Data Start Marker

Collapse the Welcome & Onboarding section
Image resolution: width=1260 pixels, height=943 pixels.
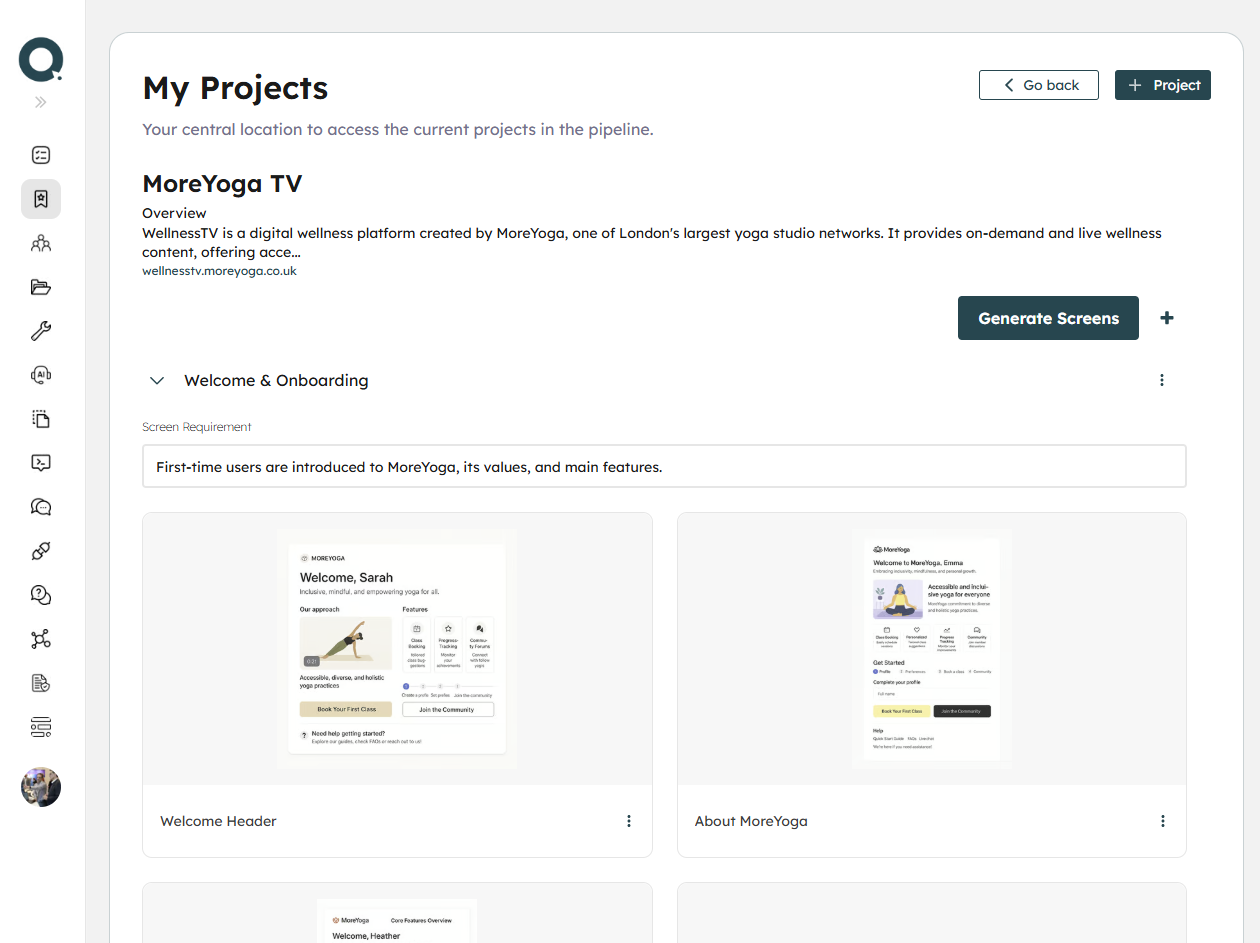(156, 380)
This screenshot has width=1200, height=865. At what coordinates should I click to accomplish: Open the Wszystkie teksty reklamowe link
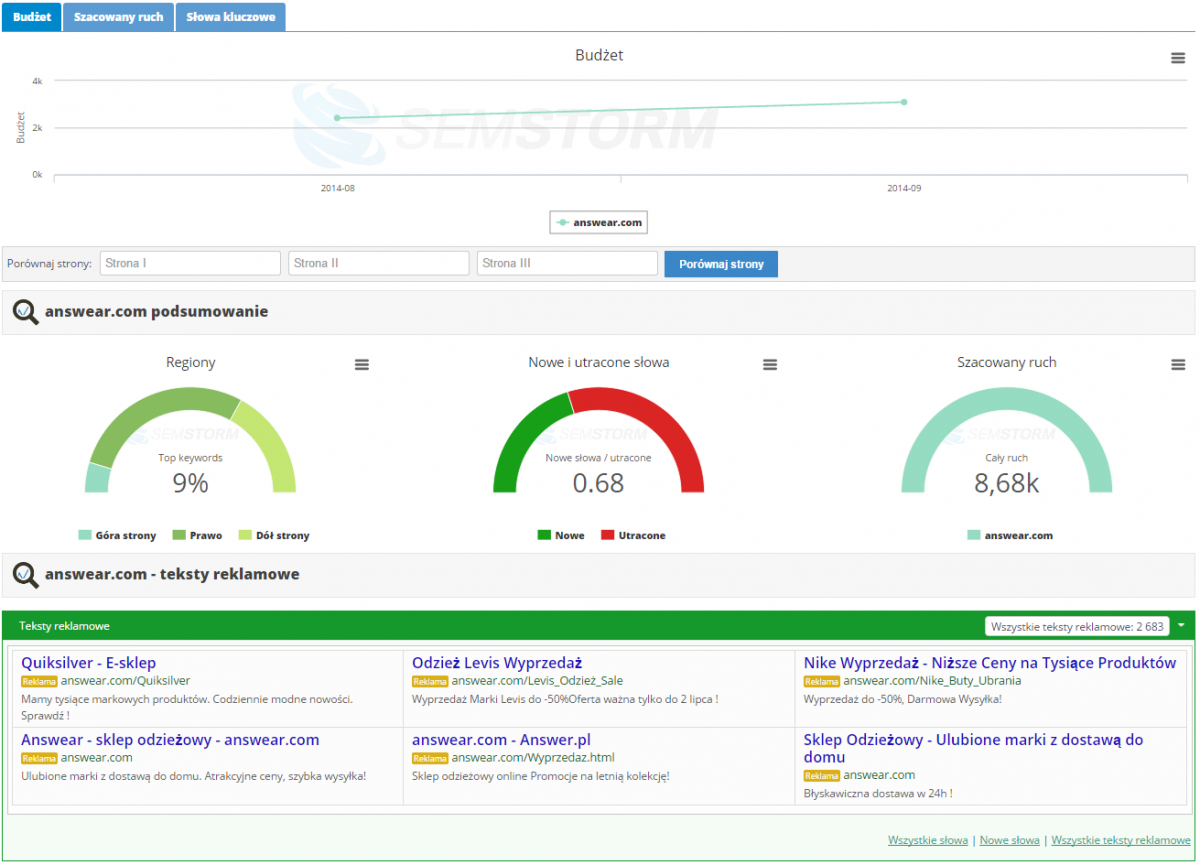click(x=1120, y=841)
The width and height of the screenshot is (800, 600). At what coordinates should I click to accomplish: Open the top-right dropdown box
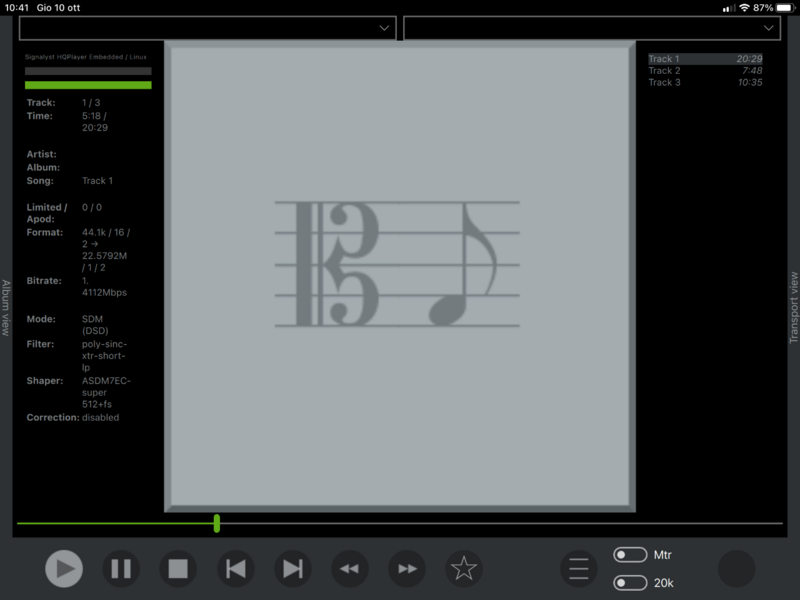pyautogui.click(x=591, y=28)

Data End Marker

Task item =
Leaving the pictures out, give back each line above exactly.

Response for this exercise =
Collapse the Welcome & Onboarding section
Image resolution: width=1260 pixels, height=943 pixels.
(156, 380)
This screenshot has width=1200, height=865. At what coordinates should I click to accomplish: Open the Wszystkie teksty reklamowe link
click(x=1120, y=841)
The width and height of the screenshot is (800, 600). At what coordinates should I click to accomplish: Open the top-right dropdown box
pyautogui.click(x=591, y=28)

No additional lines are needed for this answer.